» Excerpted text
## START

This document is intended to serve 2 purposes:

  1. An example of a data exercise using tidy coding workflow, including piping and featuring dplyr functionality
  2. Use real data to investigate the response of trout biomass (by species and overall) to water quality (PADEP WQI)


First I’ll import data from excel documents in my working directory.

## read in Class A biomass df from MB
classAbiomass <- read_excel('classAbiomass.xlsx', sheet = 'Sheet1')
classAbiomass <- janitor::clean_names(classAbiomass) #clean column names


For spreadsheets with problematic column headers, such as spaces, special characters, capitalization, etc., the ‘janitor’ package is useful. Also, the read_excel() function imports data as a tibble, which has numerous advantages over traditional dataframes.

county water section fishery section_limits lower_limit_latitude lower_limit_longitude length_miles date_added_to_class_a_list wild_brook_trout_biomass wild_brown_trout_biomass wild_rainbow_trout_biomass
Somerset South Fork Bens Creek 4 Brown 30 m downstream private bridge off T-590 to T-785 bridge 40.25059 -78.97206 3.51 July 2019 NA 44.03 NA
McKean UNT to Lewis Run (RM 3.20) 1 Brown Headwaters to Mouth 41.84286 -78.69338 2.68 April 2019 1.29 40.62 NA
Clearfield/ Elk Grapevine Run 1 Brook Headwaters to Mouth 41.20558 -78.66495 0.76 April 2019 40.47 NA NA


After looking at the dataframe, I identified numerous issues which I dealt with in one code chunk.

  1. Saved the result as a new object (classA_df) to move forward with and preserve the original
  2. Calculated total biomass (sum of all species) using rowSums(), while dealing with missing values (NAs)
  3. Fixed an incorrect spelling of February with str_replace() (stringr package)
  4. Replaced errant longitude with correct value (someone forgot to add the ‘-’)
  5. Leveraged the lubridate package to get the dates into a readable format. This is a powerful package for dealing with annoying date issues
  6. Removed a record with an obviously incorrect longtiude (-8.5)

## END

» Objectives
**a)** From the trout biomass write-up, copy verbatim the part that opens with the words containing "county water section" and closes with "missing values (NAs)".
**b)** According to the trout biomass write-up, what format does the read_excel() function import data as?

» Data entries
## START

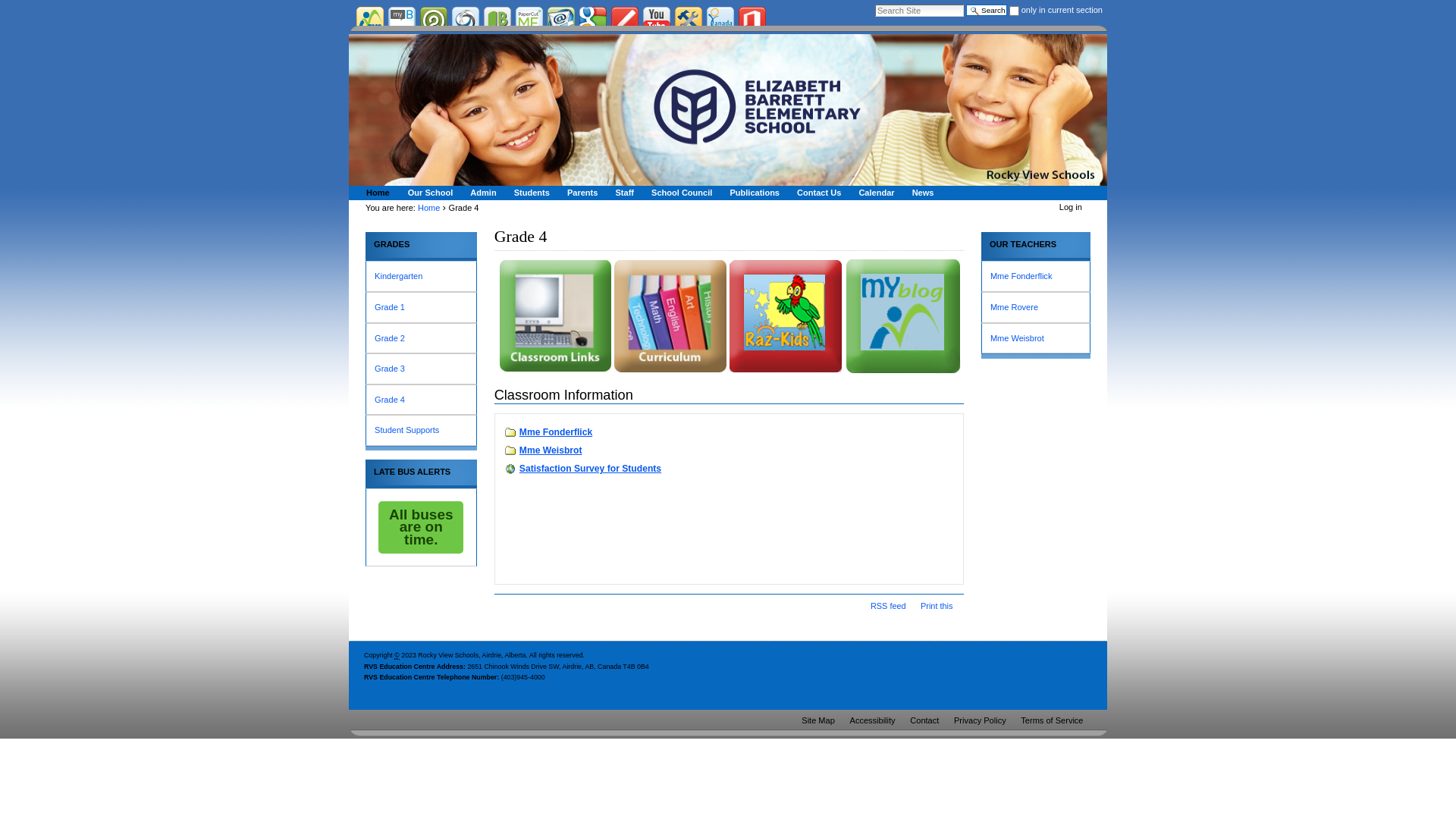
Contact Element type: text (924, 720)
Google Element type: hover (592, 19)
RSS feed Element type: text (888, 605)
Kindergarten Element type: text (420, 275)
TP-curriculum Element type: hover (670, 316)
Office 365 Element type: hover (751, 19)
Mme Fonderflick Element type: text (548, 432)
Rocky View Corporate Site Element type: hover (369, 19)
Search Site Element type: hover (919, 10)
Mme Rovere Element type: text (1035, 307)
Contact Us Element type: text (816, 192)
School Council Element type: text (679, 192)
Bibliovation Element type: hover (497, 19)
Log in Element type: text (1070, 206)
Admin Element type: text (480, 192)
Grade 2 Element type: text (420, 338)
Our School Element type: text (427, 192)
Grade 3 Element type: text (420, 368)
Home Element type: text (428, 207)
Student Blogs Element type: hover (624, 19)
Home Element type: text (375, 192)
Students Element type: text (529, 192)
Donations Element type: hover (720, 19)
Print this Element type: text (936, 605)
Power School Element type: hover (433, 19)
Tech Support Element type: hover (688, 19)
YouTube Element type: hover (656, 19)
Parents Element type: text (580, 192)
Search Element type: text (986, 9)
Grade 1 Element type: text (420, 307)
MyBlog Element type: hover (902, 315)
Terms of Service Element type: text (1052, 720)
Mme Fonderflick Element type: text (1035, 275)
Grade 4 Element type: text (420, 399)
Satisfaction Survey for Students Element type: text (582, 468)
Gr.4 Curriculum Element type: hover (670, 315)
Mme Weisbrot Element type: text (1035, 338)
RVS Gmail Element type: hover (560, 19)
PaperCut Element type: hover (528, 19)
TP-classroom links Element type: hover (555, 315)
RazKids Element type: hover (785, 315)
Calendar Element type: text (873, 192)
Accessibility Element type: text (871, 720)
My Blueprint Element type: hover (401, 19)
All buses are on time. Element type: text (420, 527)
School Cash Net Element type: hover (465, 19)
Student Supports Element type: text (420, 429)
Publications Element type: text (751, 192)
Site Map Element type: text (818, 720)
Mme Weisbrot Element type: text (543, 450)
Staff Element type: text (621, 192)
News Element type: text (920, 192)
Privacy Policy Element type: text (979, 720)
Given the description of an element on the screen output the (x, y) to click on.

## END

» Solutions for each task
**a)**
county water section fishery section_limits lower_limit_latitude lower_limit_longitude length_miles date_added_to_class_a_list wild_brook_trout_biomass wild_brown_trout_biomass wild_rainbow_trout_biomass
Somerset South Fork Bens Creek 4 Brown 30 m downstream private bridge off T-590 to T-785 bridge 40.25059 -78.97206 3.51 July 2019 NA 44.03 NA
McKean UNT to Lewis Run (RM 3.20) 1 Brown Headwaters to Mouth 41.84286 -78.69338 2.68 April 2019 1.29 40.62 NA
Clearfield/ Elk Grapevine Run 1 Brook Headwaters to Mouth 41.20558 -78.66495 0.76 April 2019 40.47 NA NA


After looking at the dataframe, I identified numerous issues which I dealt with in one code chunk.

  1. Saved the result as a new object (classA_df) to move forward with and preserve the original
  2. Calculated total biomass (sum of all species) using rowSums(), while dealing with missing values (NAs)

**b)** A tibble.